Robert Mangold, Two Merging Squares, 2019, acrylic on canvas, 44" × 80-1/2" (111.8 cm × 204.5 cm) © 2020 Robert Mangold / Artists Rights Society (ARS), New York

Bearing subtle color gradations, drawn lines, and employing a variety of forms, ensuing works, such as the Areas or V, W, X series, further synthesized a modernist understanding of painting as an illusory, optical surface with a literalist view of the medium as a thing in space. In its evolution, Mangold’s work never becomes predictably linear or dogmatic. Rather, it remains open to the surprising twists and turns of his intuition and curiosity, always referring to his earlier works and often reexamining the questions previously raised. In his essay for the exhibition catalogue, art historian Matthew Levy observes, “To revisit something from the past is often referred to as ‘circling back,’ yet what Mangold achieves with these works is more akin to a spiral—a looping backward to chart a new path into the future.”

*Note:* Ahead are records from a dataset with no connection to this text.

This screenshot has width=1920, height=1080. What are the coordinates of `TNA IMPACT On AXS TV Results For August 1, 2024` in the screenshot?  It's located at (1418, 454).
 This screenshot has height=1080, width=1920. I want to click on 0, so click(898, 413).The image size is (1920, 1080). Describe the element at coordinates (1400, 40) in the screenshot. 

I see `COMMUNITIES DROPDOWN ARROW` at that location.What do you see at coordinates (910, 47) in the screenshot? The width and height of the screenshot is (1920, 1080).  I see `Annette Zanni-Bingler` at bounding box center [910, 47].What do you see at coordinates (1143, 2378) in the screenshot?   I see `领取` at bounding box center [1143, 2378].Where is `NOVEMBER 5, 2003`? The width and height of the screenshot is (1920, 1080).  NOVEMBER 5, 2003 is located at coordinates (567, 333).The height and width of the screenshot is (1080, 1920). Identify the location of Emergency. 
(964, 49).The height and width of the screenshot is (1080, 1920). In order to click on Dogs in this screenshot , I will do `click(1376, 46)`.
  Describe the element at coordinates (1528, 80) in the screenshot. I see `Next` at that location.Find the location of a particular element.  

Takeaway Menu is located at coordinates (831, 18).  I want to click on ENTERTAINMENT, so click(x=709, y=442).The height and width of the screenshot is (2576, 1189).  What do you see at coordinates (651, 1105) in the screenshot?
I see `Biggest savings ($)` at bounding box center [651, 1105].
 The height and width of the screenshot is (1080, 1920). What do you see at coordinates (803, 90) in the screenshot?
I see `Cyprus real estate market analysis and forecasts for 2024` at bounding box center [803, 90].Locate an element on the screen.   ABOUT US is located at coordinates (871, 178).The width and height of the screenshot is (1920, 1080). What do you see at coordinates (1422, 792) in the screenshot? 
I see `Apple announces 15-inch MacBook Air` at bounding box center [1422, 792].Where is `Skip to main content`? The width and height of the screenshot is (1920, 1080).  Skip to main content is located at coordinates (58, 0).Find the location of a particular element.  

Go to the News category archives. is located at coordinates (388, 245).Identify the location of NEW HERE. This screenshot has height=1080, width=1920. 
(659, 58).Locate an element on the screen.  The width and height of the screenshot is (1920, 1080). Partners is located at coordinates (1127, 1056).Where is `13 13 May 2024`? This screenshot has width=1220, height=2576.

To revisit something from the past is often referred to as ‘circling back,’ yet what Mangold achieves with these works is more akin to a spiral—a looping backward to chart a new path into the future.

Matthew Levy


Robert Mangold

Since the beginning of his career in the mid-60s, Robert Mangold has combined the classic elements of composition—shape, line, and color—to create abstract works of architectural scale, drawing by hand thick and thin graphite lines on subtly modulated planes of color.

Following his first solo exhibition in 1964, Mangold’s work has been the subject of numerous single-person exhibitions and retrospectives at institutions including the Solomon R. Guggenheim Museum, New York; Stedelijk Museum in Amsterdam; Akron Art Museum; Hallen für neue Kunst, Schaffhausen, Switzerland; Allen Memorial Art Museum, Oberlin College; Hallen für neue Kunst; Museum Wiesbaden; Parasol Unit Foundation for Contemporary Art, London; and Albright-Knox Art Gallery, Buffalo.